I don’t know if that clears anything up, but it might let you have a better idea of what questions to ask to clear things up.
Lib
This is precisely where I stand, which is a very wishy-washy uncommitted position, I know, but I’ve seen no way out of it. I have, however, chosen a side from which to phrase my terms which is, in my estimation, most parsimonous and that is to go on as if no mind-independent reality existed. I do not, however, wish to assert that it does not; I simply do not feel the answer one way or another impacts “what we can know and how we know it.” Much like the Michaelson Morley experiment didn’t disprove the existence of aether, it only showed that light is not a vibration of it: aether did not account for light’s behavior, so we stopped considering it. We adopted a position that aether is a mistake, but truly we haven’t ruled it out completely, we just no longer feel it has an explanatory role.
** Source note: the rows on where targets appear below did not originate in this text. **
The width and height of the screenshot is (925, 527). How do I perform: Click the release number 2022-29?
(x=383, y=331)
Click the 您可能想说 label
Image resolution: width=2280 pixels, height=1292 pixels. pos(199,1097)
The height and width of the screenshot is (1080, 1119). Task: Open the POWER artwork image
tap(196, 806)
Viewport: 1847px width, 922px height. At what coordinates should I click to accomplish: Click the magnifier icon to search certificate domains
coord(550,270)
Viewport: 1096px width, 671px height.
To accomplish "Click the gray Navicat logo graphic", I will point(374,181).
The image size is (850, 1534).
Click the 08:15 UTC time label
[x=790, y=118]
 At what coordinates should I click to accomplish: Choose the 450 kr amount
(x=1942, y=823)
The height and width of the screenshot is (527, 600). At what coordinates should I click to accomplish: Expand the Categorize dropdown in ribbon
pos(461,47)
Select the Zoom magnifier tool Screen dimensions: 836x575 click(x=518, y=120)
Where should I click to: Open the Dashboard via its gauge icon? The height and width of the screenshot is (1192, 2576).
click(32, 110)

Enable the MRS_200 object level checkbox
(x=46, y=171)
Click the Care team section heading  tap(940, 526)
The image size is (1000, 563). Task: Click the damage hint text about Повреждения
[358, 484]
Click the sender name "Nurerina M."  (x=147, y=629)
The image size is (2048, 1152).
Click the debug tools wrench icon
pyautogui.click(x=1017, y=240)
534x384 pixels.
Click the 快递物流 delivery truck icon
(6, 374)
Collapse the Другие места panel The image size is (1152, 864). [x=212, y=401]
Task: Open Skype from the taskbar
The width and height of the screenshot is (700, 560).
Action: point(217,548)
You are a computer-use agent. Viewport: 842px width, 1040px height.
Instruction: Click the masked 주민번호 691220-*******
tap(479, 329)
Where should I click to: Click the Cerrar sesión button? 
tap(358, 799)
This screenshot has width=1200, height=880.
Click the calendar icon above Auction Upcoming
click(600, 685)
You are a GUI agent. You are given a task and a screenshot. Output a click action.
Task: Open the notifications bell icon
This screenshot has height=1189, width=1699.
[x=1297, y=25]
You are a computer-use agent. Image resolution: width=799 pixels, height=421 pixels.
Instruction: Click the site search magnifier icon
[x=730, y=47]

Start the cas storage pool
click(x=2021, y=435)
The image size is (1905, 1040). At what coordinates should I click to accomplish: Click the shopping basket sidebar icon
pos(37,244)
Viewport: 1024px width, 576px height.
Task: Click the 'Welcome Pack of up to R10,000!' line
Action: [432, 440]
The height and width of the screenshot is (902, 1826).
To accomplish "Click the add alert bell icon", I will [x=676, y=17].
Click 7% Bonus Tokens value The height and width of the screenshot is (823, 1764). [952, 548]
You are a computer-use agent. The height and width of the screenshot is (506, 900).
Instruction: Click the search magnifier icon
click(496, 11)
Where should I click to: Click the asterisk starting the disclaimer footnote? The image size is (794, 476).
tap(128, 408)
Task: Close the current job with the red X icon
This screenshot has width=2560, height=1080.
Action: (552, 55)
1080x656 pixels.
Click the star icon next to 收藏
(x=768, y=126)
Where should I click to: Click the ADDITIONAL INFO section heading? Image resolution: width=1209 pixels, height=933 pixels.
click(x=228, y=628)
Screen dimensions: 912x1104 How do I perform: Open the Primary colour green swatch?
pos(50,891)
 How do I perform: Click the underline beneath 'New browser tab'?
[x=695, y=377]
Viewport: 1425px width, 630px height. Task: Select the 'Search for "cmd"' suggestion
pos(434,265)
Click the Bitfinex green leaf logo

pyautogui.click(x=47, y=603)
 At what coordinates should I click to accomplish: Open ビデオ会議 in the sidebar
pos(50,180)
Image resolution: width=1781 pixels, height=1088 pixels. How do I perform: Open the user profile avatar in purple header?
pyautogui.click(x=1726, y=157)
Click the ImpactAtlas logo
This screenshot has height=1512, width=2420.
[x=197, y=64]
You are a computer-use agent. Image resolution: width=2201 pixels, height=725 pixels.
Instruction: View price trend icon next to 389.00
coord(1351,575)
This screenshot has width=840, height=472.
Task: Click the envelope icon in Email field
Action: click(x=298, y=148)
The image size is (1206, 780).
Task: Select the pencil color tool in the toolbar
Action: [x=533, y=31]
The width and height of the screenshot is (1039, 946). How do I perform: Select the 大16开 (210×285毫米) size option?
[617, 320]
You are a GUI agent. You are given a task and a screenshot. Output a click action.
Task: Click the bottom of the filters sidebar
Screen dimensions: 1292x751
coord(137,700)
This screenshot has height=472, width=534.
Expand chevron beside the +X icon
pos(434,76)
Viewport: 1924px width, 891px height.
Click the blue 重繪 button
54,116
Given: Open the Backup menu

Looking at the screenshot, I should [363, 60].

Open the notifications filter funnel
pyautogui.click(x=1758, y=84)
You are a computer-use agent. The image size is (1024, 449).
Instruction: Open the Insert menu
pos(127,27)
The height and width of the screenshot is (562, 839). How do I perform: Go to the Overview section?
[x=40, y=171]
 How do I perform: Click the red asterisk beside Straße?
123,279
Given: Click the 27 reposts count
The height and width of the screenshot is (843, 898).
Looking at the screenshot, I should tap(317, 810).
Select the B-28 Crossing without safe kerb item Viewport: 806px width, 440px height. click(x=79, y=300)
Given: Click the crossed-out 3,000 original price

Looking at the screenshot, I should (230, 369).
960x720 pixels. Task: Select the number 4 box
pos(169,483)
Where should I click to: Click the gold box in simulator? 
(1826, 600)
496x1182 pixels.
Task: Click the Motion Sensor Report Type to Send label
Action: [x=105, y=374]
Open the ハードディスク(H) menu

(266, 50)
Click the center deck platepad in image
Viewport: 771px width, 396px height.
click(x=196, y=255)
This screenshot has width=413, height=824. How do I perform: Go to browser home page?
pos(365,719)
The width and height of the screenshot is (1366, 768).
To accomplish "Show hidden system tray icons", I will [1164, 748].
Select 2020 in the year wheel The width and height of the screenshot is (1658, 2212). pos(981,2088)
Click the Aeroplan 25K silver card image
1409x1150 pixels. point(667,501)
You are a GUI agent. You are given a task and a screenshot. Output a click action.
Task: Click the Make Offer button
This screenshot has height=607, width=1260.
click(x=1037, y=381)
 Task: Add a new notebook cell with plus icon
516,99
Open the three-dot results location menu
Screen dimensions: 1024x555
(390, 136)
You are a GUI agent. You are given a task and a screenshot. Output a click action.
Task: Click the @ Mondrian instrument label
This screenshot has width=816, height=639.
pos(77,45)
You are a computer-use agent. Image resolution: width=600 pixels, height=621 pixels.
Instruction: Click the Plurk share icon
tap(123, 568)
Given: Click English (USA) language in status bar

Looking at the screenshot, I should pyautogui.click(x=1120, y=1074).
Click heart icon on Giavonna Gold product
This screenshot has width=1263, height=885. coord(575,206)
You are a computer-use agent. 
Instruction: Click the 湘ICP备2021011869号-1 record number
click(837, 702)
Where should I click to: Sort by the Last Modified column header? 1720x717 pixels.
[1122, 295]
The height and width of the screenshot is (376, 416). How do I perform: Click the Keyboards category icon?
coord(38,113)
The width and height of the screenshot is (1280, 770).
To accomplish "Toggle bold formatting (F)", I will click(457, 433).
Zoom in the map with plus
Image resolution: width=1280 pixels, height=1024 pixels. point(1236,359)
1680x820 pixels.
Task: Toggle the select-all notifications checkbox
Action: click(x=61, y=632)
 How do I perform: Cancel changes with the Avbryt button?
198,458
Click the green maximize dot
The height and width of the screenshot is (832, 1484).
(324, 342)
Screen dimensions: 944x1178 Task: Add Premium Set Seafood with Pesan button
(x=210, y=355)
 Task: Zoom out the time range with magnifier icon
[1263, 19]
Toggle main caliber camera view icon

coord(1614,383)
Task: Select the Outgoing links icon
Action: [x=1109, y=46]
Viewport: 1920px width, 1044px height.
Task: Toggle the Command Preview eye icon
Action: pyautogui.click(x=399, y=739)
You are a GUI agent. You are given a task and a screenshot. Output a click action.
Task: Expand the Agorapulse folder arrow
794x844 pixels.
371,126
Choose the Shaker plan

I go back and forth on the essence/existence question because I (already) only consider transcendental objects as “existing”, and they have no essence which is not simply an intersubjective construct (i.e. essence and existence are the same thing; describing one entails the other). However, in the past few months I have been considering a kind of platonic “realism” wherein the platonic “realm” is simply the realm of possibility, in which case essence (which is in this case possibility) does indeed precede existence (except that this is still a mind-correlative realm which is why I put realism in quotes). Like I said, it is something I’m thinking through now and have been for a while, but I am finding a great deal of comfort in using “pure” possibility as the foundation for actuality and investigation (e.g. when we investigate and find we were wrong yet fail to find out what is right, what were we “really” investigating?). One problem I have with it is based on Hume’s presentation of “ideas”. If you know what I’m referring to here then you could see instantly why I might have problems with essence preceding existence. But in any discussion of epistemology, I stick to explanatory angles rather than ontological commitments, so perhaps it is a sidetrack.